Redesigning Again
Yes, every time I redesign this site I get tired of it after 6 months. What begins as a brilliant idea becomes an insufferable eyesore. Despite obsessing over this one for a couple weeks, I’m certain I’ll hate it before too long.
I was working for months on a graphical overhaul of the last design, when I realized that the whole thing was actually pretty uncomfortable to read. And that my graphic art skills are lamentable. It was also preventing me from ever posting, because the newest post was always displayed prominently on the front page, although everybody who reads this thing gets here from Google.
Do blogs even need front pages anymore? What for? Anybody who would revisit a site to check for new content just subscribes to the feed instead. And if you navigate to the front page after reading a specific post from a Google search, what good does it do you to be presented with the 8 latest posts, all in a giant column several thousand pixels tall or more? I’ve increasingly avoided writing front pages like that, in favor of something that can fit in a single window, more or less, with content that isn’t just limited to most recent posts.
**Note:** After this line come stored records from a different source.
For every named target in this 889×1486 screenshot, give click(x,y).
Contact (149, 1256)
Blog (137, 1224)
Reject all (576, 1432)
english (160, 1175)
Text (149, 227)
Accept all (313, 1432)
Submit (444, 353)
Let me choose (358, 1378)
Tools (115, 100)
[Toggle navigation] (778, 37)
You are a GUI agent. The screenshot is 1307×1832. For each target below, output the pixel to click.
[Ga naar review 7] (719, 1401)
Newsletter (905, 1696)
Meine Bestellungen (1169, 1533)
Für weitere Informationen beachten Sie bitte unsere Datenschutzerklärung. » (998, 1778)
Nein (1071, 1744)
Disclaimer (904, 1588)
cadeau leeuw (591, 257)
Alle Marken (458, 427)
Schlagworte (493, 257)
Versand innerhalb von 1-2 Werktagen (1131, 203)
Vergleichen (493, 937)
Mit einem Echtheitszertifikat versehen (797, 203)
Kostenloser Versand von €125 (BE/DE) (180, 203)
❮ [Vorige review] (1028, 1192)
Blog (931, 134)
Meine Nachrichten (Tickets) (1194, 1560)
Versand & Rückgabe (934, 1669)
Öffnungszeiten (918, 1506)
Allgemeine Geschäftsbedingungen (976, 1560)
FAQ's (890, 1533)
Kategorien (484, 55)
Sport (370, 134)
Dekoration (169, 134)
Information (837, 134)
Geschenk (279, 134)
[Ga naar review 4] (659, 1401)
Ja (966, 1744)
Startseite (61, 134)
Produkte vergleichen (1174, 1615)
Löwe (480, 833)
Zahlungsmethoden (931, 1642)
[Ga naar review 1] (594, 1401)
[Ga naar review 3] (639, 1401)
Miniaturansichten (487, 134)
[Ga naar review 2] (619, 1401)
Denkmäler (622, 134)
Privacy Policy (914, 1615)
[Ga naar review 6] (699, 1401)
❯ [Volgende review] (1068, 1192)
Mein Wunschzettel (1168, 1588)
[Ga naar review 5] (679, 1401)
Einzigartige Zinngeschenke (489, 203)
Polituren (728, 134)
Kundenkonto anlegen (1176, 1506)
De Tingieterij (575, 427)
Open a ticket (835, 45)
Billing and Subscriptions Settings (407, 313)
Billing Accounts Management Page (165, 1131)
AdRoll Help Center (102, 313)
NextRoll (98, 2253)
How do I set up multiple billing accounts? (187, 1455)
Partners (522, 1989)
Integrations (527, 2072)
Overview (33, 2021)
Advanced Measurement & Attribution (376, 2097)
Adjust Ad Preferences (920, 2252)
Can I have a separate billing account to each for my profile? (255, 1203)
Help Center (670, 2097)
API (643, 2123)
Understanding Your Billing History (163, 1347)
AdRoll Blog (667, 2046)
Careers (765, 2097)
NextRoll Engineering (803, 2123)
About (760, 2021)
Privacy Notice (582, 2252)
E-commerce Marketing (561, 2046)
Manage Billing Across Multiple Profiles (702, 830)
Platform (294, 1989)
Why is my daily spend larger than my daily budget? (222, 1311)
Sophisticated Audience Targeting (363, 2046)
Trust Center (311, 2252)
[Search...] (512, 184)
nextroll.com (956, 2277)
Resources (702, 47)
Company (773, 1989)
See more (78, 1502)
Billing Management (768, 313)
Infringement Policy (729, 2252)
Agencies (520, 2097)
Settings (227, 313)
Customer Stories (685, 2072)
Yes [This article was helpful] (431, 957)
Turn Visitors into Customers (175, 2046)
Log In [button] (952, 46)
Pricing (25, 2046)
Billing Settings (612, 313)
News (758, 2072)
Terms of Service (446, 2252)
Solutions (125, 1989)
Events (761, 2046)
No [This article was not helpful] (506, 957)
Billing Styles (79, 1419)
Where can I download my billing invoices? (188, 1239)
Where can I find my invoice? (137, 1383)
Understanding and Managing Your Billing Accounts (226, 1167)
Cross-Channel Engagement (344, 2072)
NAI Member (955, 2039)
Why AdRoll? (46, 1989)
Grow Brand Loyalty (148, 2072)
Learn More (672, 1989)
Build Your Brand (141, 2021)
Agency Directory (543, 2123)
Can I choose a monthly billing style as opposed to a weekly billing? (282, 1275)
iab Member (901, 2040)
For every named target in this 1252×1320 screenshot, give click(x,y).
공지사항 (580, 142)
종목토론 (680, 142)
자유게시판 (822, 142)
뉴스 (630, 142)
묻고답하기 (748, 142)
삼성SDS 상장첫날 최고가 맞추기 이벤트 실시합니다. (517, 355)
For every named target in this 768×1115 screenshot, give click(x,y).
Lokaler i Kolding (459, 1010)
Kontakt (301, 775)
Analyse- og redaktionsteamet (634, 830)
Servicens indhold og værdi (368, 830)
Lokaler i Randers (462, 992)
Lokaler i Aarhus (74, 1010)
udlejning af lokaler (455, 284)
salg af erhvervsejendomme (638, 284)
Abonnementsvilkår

The focus of this design was readability and, to some extent, flexibility. It should allow me to post a lot more than I usually do, and about more things. I’ve always tried to avoid letting this become a links blog, which may change slightly. I shouldn’t be afraid of writing a post that’s less than 200 words, for instance. And a Delicious feed couldn’t hurt. And because people are here for such different reasons — some need advice on FFmpeg, some are close friends — I want to make tag and category subscriptions easier and the front page more dynamic and interactive, with a shoutbox and maybe with Matt Mullenweg’s community tagging, provided that I start posting more photos, which of course requires taking more in the first place.

As long as I’m talking, I just bought an Acer Aspire One, the white kind with an 8GB solid-state hard drive and Linux. It weighs two god damn pounds, and will be a real breath of fresh air after having lugged around my 7-pound Compaq for five years. I just pulled the trigger on it, I hope I like it once it arrives Tuesday. Everything I’ve read about it has been positive, so I’m sure I will. I plan to replace its little baby Linux with Ubuntu, so we’ll see how smoothly that goes, although I don’t really plan on using it for anything other than Firefox.